The Second Best Time is Now
“The best time to plant a tree was twenty years ago. The second best time is now.” – Chinese Proverb
Today is June 15th, which is the halfway point of the month that concludes the halfway point of the year. The first half of 2020 felt like a decade with the massive shifts happening in the world. I won’t subject you to a retelling of the tale now as you’re quite familiar with the journey we’ve been on. If there’s a silver lining during this first half of the year, it’s the re-focusing on what’s important. It’s the time with family and friends and looking at the simple things we’ve taken for granted, like going out for dinner or to a concert.
I’m grateful for the opportunity to spend more time with immediate family, regret the opportunities lost, and look forward to getting back to it when there’s less risk to others. Risk to others is always the calculus, not risk to myself. I wear a mask in crowded places and wonder at the growing crowd of people who aren’t wearing one. We aren’t there just yet folks, as much as we want to be.
I’ve completed a long list of home improvement tasks and find that the list doesn’t get shorter. Still, I walk around and I’m less inclined to say to myself I need to get to that someday when I look at a wall or ceiling or some other nook and cranny of this place I spend so much time in now. Better weather has opened up an entirely new canvas for improvement. It’s all a work in progress, and will continue until the pandemic releases its hold on us.
I’ve taken to rowing 5000 meters at lunchtime every workday. Weekends are reserved for other activity with the nicer weather. Rowing replaced walking at lunchtime because it’s more efficient and there’s a timeless feeling I get when I’m on the rowing ergometer. It could be 2020, or it could be 1990, the only thing that changes are the splits and the soreness afterwards.
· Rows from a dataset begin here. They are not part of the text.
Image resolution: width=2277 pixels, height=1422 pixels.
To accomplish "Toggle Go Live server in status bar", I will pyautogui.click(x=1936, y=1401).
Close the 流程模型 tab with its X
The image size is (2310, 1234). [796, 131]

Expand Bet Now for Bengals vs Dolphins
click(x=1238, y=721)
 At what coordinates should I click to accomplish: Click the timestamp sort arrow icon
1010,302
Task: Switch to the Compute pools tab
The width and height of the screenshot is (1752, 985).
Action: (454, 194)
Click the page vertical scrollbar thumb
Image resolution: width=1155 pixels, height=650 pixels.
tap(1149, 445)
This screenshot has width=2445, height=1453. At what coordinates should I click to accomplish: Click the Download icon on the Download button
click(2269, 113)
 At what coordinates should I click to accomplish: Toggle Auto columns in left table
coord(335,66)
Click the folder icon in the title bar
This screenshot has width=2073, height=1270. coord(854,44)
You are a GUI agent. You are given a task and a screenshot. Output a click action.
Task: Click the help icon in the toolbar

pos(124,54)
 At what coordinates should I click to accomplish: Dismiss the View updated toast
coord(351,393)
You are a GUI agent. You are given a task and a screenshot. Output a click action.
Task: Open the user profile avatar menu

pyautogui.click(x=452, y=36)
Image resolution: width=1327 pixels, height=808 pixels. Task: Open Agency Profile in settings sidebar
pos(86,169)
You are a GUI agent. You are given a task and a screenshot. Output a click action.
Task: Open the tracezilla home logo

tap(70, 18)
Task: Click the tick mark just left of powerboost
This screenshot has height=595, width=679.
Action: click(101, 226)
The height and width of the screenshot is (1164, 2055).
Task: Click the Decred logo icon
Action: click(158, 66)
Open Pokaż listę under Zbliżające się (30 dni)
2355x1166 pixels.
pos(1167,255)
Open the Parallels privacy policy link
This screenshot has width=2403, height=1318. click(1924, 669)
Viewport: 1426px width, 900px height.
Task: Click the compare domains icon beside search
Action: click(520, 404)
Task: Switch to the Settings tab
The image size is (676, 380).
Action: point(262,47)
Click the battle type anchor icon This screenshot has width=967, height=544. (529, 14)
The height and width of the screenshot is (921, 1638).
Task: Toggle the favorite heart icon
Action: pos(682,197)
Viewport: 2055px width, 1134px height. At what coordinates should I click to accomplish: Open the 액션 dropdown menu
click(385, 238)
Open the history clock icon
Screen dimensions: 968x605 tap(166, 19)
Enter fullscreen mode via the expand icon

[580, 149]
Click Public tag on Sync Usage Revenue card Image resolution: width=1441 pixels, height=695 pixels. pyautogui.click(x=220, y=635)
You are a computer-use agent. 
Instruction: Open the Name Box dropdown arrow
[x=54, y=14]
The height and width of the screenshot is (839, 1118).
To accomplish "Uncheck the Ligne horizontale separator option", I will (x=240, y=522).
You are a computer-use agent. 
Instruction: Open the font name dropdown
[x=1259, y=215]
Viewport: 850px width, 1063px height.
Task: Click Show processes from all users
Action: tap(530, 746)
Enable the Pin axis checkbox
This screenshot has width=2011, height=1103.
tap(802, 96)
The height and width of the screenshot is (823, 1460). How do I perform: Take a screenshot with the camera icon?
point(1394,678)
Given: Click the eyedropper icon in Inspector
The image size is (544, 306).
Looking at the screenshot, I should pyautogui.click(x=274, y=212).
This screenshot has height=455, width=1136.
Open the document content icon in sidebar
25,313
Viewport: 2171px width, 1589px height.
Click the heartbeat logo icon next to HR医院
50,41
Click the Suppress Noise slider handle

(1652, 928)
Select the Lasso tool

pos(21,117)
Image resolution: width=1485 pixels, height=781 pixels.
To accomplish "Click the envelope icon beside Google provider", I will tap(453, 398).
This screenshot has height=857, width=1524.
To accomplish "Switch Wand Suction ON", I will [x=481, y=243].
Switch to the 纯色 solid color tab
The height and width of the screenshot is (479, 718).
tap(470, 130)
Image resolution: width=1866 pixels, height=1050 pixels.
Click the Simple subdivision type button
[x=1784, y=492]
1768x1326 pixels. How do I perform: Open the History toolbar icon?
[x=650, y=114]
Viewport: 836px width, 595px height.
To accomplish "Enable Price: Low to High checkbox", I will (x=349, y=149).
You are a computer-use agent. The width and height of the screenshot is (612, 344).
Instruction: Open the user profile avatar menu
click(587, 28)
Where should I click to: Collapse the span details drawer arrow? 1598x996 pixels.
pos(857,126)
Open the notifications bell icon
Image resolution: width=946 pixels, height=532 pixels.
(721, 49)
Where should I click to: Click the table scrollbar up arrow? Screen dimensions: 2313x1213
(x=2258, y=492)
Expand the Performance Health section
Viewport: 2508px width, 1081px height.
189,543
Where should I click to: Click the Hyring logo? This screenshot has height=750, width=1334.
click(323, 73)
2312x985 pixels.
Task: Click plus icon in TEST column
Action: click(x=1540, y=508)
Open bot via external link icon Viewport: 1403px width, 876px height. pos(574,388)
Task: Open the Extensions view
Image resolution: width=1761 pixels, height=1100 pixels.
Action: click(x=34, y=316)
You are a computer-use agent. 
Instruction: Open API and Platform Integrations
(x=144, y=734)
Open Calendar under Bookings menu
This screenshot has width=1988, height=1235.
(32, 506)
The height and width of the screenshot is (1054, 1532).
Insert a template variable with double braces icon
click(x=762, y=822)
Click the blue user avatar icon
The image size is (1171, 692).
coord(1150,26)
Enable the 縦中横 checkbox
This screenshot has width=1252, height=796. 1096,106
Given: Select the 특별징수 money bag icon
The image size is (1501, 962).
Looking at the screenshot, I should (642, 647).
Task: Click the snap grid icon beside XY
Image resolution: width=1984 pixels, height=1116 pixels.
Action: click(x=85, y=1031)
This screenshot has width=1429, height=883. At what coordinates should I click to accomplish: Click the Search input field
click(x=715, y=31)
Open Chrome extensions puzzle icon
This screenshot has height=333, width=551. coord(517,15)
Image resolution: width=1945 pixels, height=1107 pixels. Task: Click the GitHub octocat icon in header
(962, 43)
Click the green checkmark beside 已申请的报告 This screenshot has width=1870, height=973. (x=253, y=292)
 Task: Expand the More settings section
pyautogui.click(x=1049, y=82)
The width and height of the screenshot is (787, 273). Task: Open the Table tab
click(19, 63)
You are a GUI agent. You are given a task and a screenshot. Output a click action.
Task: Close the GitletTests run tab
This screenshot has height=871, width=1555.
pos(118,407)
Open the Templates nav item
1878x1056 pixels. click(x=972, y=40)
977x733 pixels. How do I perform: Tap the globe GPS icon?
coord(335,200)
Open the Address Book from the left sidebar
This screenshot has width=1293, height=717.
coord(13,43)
I’m ever so slowly learning French, and I’ve added Portuguese as well. I have an eye on the world and will return to travel again someday, and speaking one language is simply not enough. There are place to visit far from the tourist traps, where people expect some measure of knowledge of their language. Je dois les rencontrer à mi-chemin – I’ve got to meet them halfway. France is to be expected, but I also feel the pull of Portugal and Brazil. And so I’ve added a third language, even before I’ve mastered the second. Aprendi a seguir uma paixão e ver aonde ela leva – I’ve learned to follow a passion and see where it leads you.
I’ve checked a few important boxes in my job that I’m pleased with and see all that might have been if only the world were normal. But it’s not normal and time flies relentlessly by anyway. Some of the biggest project I was tracking have stalled in the quicksand of social isolation. Even as things ramp up they may be a long way from where they should have been. I’m grateful to work for a company that views the world through a long lens and measures its value by the people who work for it.
And so we approach the second half of 2020, and more epochal moments are surely in store for us all. There’s an election coming up in America. Professional sports are tentatively starting up again. People are dipping a toe back in the waters to see just how cold it really is. And I find myself thinking about the trees I haven’t planted:
When I was 18 I was a certified SCUBA diver. And then I went to college and discovered rowing and girls and I gently tucked away the mask and fins and never went back to it again. I’m told that the sport of diving is suffering a decline as people find other ways to spend time and disposable income. I recognize the pull away from the water that’s held me away since I was a teenager, but also hear the siren call of the deep dive. I’m going back to the deep water again, and depending on restrictions around COVID-19 I’ll do it in the second half of 2020.
There’s another siren that’s been calling me for years, and it’s hiking. I’ve long talked of hiking the Appalachian Trail and hold that out as my 60th birthday present to myself, when I get there. But in the meantime I’m not hiking any other trail most days. This won’t do at all. I’m going back to the mountains in 2020, but not chasing others around. I’m going to return to the 48 4000 footers in New Hampshire at my own pace, and check this box that’s been nagging me since I was a kid.
So there you go: My own small version of Navy SEAL training. Top of the mountains to the bottom of the sea. Self-paced and documented. Multilingual, multidimensional and adventurous in spirit. Beats painting another room. As my son would say, let’s go!